读取 UTF-8 输入
Reading UTF-8 input
我正在制作一个程序,类似于抽认卡,但基于控制台。在程序开始时,我从一个包含 UTF-8 编码日文字符(例如 "ひらがな, カタカナ, 患者"
)的文件中读取。但是,当我调用 std::getline()
时,输入结果为 ""
。我怎样才能做到这一点?也许将 STD_INPUT_HANDLE
作为文件打开?我使用 SetConsoleOutputCP()
和 SetConsoleCP()
以及 CP_UTF8
作为启用 UTF-8 打印的参数。
根据 @πάντα ῥεῖ
的要求,可复制的最小示例
#include <iostream>
#include <Windows.h>
#include <fstream>
#include <vector>
#include <string>
void populate(std::vector<std::string>& in) {
std::ifstream file("words.txt"); // fill this with some UTF-8 characters, then check the contents of [in]
std::string line;
while (std::getline(file, line)) {
in.emplace_back(line);
}
}
int main() {
SetConsoleOutputCP(CP_UTF8);
SetConsoleCP(CP_UTF8);
SetConsoleTitleA("Example");
std::vector<std::string> arr;
populate(arr);
std::string input_utf8; // type some UTF-8 characters when asked for input
std::cin >> input_utf8;
for (std::string s : arr)
if (input_utf8 == s)
std::cout << "It works!

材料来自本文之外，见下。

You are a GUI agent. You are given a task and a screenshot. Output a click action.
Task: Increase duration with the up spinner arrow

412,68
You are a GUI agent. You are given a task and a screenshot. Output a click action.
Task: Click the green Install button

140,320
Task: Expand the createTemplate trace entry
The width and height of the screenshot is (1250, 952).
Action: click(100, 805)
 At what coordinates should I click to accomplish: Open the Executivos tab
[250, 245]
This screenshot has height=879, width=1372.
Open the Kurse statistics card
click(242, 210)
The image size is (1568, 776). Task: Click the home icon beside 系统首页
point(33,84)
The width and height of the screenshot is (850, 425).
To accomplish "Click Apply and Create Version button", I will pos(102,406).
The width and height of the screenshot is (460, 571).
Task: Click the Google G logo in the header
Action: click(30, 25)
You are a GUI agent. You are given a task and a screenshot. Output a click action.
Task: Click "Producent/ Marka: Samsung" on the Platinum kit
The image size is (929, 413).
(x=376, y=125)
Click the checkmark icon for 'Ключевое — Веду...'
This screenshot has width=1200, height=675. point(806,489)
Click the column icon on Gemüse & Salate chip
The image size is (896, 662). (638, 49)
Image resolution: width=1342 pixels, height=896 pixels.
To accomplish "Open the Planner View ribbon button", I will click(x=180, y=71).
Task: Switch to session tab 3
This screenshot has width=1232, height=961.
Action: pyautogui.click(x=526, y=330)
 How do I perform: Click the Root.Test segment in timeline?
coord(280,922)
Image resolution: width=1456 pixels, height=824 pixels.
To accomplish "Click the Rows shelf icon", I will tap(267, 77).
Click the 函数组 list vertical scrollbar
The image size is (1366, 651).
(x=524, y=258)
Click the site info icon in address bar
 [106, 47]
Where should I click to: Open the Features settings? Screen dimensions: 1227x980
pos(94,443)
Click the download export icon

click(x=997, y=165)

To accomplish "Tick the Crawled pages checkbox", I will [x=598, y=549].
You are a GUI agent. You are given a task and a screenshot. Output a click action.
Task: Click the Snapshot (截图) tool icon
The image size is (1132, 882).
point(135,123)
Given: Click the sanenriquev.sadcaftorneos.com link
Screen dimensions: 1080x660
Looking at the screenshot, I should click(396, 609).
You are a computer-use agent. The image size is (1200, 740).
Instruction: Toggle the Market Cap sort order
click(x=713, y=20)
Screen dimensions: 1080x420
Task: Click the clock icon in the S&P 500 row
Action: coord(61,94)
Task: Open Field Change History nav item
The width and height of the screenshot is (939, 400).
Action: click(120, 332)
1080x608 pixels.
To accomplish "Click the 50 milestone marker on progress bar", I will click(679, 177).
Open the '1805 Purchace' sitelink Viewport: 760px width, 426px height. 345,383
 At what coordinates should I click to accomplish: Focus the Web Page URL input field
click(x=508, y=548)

The input wasn't null!";
}
这个程序适合我。我需要代码页 932 (Shift-JIS) 才能正确显示内容。 (我的 Windows 10 机器上没有启用日语,所以它不依赖于此。)如果我只是 std::cin
或 std::wcin
,我可以在调试器中看到我是没有 得到正确的输入。但是如果我使用 ReadConsoleW
/WriteConsoleW
一切看起来都是正确的。
#define _CRT_SECURE_NO_WARNINGS
#include <windows.h>
#include <iostream>
using namespace std;
int main()
{
//This code-page-changing stuff, plus the restoring later, is from
//https://www.codeproject.com/articles/34068/unicode-output-to-the-windows-console
UINT oldcp = GetConsoleOutputCP(); //what is the current code page? store for later
SetConsoleOutputCP(932); //set it up so it can do Japanese
cout << "Enter something: ";
wchar_t wmsg[32];
DWORD used;
if (!ReadConsole(GetStdHandle(STD_INPUT_HANDLE),
wmsg,
31, //because wmsg has 32 slots. ?
&used,
nullptr))
cerr << "ReadConsole failed, le = " << GetLastError() << endl;
size_t len = used;
cout << "You entered: ";
//From https://cboard.cprogramming.com/windows-programming/112382-printing-unicode-console.html
if (!WriteConsoleW(GetStdHandle(STD_OUTPUT_HANDLE),
wmsg, (DWORD) len,
&used, 0))
cerr << "WriteConsole failed, le = " << GetLastError() << endl;
cout << '\n';
cout << "Hit enter to end (and restore previous code page)."; cin.get();
SetConsoleOutputCP(oldcp); SetConsoleCP(oldcp);
return 0;
}
我正在制作一个程序,类似于抽认卡,但基于控制台。在程序开始时,我从一个包含 UTF-8 编码日文字符(例如 "ひらがな, カタカナ, 患者"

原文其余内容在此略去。